§ **BRIEF**
Bring together all lines from the listing below that contain the string "computer".

§ **MATERIAL SHOWN**
# # # # #

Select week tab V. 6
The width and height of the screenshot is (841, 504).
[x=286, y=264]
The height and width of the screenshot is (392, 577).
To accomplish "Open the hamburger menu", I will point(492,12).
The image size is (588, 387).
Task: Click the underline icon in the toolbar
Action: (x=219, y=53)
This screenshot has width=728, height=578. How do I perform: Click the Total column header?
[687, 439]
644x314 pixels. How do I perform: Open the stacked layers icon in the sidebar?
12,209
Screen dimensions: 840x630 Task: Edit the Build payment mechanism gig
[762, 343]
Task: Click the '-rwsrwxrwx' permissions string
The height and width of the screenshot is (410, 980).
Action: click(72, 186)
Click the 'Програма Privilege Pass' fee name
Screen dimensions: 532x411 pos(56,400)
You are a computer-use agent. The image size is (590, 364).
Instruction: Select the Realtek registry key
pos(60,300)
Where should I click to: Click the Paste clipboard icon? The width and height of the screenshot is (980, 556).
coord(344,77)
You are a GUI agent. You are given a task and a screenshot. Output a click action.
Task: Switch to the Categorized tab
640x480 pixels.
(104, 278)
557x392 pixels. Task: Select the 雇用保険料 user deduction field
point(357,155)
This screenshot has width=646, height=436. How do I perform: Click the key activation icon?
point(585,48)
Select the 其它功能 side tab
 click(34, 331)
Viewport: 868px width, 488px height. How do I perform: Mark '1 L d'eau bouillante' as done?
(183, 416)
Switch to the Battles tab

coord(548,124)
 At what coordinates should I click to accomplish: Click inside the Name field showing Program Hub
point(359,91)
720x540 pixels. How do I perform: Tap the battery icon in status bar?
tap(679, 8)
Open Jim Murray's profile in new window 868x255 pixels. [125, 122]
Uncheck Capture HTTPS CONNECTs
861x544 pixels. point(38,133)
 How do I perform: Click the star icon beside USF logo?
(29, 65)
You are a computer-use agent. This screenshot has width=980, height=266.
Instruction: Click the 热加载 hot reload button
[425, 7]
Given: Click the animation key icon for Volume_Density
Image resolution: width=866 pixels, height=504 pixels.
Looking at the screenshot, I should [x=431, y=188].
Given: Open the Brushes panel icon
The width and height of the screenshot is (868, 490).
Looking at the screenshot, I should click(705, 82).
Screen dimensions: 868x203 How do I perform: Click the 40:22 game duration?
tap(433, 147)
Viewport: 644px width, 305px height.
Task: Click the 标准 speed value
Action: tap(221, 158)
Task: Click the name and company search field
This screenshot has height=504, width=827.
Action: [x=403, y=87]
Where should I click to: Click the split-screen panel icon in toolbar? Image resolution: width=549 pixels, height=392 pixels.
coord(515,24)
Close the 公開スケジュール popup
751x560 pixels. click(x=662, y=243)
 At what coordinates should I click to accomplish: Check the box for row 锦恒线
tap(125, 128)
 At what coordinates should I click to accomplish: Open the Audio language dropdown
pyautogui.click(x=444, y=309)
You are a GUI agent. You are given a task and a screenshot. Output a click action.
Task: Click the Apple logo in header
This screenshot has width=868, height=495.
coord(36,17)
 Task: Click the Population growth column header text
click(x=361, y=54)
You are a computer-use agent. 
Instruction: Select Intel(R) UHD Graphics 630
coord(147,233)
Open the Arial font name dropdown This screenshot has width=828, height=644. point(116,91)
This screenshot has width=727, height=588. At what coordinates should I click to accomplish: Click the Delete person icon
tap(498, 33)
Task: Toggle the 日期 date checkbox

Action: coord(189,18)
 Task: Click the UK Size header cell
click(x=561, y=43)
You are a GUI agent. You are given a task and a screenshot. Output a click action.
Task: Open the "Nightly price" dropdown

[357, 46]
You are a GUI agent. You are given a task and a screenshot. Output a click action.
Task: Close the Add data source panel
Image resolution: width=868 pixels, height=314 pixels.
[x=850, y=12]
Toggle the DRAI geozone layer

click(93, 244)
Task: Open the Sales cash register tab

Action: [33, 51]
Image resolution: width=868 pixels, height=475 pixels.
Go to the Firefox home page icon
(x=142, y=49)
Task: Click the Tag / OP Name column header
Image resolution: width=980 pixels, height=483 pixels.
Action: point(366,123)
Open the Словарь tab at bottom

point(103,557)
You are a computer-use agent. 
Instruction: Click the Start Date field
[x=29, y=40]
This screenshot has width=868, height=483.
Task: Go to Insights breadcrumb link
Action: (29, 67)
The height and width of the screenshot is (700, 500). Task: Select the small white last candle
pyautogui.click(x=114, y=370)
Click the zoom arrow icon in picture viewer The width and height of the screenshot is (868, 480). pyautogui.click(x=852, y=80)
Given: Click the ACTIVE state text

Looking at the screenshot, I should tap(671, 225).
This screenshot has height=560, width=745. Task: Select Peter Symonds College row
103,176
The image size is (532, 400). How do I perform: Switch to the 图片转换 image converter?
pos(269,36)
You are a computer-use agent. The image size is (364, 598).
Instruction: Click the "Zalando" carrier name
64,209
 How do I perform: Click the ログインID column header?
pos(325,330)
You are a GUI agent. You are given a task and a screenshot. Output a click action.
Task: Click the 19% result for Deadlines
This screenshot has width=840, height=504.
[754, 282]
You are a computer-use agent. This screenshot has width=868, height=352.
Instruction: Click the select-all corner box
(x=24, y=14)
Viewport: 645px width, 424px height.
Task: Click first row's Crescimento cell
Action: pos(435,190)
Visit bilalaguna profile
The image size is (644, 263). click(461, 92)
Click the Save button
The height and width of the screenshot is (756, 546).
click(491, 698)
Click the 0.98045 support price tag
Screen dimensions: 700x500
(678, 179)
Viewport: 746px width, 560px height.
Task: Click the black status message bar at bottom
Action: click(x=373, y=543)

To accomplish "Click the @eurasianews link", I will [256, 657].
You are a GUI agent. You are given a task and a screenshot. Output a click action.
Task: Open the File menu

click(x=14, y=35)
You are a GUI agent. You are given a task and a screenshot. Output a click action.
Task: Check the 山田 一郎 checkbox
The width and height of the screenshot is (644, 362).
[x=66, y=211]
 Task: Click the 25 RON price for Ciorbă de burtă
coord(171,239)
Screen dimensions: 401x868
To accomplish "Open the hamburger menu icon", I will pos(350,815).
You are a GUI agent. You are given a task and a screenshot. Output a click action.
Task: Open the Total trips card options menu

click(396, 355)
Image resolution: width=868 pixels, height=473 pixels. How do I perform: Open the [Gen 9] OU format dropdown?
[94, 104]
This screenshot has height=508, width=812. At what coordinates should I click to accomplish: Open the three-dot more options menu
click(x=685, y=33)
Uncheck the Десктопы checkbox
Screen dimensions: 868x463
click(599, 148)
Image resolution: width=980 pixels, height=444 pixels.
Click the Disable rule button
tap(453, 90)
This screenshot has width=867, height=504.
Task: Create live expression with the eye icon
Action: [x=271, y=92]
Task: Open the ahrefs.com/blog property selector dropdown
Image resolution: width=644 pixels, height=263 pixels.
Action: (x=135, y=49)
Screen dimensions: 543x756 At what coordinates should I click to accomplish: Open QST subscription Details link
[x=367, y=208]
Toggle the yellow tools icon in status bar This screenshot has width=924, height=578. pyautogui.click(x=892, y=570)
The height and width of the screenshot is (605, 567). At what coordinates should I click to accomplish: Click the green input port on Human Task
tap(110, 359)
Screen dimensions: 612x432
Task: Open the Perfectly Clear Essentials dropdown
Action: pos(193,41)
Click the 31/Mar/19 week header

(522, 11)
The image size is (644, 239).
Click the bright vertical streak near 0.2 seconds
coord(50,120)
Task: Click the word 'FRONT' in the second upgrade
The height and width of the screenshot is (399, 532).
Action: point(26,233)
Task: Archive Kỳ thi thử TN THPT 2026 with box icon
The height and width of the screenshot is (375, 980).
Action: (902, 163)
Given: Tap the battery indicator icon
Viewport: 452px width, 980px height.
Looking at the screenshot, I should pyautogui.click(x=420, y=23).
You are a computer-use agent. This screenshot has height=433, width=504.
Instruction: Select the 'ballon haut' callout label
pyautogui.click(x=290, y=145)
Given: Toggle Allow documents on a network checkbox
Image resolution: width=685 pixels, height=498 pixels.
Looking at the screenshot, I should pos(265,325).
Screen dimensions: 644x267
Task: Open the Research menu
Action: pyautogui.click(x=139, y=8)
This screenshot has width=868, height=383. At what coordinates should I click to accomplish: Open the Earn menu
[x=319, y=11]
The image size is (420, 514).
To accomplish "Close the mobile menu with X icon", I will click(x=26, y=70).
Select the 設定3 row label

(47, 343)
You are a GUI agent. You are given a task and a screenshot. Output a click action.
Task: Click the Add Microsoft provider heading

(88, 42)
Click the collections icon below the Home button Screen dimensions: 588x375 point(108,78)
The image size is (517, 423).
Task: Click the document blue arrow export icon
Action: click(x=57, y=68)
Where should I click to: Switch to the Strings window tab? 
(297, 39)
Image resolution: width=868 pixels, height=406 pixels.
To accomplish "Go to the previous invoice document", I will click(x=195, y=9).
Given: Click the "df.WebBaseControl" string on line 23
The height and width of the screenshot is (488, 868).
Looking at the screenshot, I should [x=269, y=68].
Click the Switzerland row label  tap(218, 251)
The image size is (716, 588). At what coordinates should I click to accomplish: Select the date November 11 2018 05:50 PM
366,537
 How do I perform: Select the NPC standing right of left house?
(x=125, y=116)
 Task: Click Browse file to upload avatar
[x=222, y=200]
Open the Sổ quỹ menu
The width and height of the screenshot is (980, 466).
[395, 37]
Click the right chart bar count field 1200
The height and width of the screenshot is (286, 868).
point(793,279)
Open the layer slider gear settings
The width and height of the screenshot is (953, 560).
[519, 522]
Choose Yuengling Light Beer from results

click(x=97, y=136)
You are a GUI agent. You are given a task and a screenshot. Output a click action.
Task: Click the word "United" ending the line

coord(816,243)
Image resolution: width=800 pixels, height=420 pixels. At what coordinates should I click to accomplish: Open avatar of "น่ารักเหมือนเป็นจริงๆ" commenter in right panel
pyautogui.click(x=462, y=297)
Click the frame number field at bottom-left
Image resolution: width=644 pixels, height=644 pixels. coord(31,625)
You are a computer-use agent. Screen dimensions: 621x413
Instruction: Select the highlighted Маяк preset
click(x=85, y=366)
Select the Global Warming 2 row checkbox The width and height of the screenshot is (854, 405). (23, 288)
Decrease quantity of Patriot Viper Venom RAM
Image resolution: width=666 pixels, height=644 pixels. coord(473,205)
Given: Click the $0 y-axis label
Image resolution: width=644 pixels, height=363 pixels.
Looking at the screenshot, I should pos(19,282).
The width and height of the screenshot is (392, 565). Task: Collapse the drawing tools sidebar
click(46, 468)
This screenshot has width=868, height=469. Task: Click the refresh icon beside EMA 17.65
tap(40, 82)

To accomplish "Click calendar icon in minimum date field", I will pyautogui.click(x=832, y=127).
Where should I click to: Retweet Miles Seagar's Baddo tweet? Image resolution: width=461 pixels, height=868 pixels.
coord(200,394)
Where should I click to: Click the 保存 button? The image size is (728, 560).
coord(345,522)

# # # # #

§ **REPLY**
You are a computer-use agent. The image size is (590, 364).
You are a computer-use agent. This screenshot has width=980, height=266.
You are a computer-use agent. 
You are a computer-use agent. 
You are a computer-use agent. The image size is (364, 598).
You are a computer-use agent. This screenshot has width=868, height=352.
You are a computer-use agent. This screenshot has height=433, width=504.
You are a computer-use agent. Screen dimensions: 621x413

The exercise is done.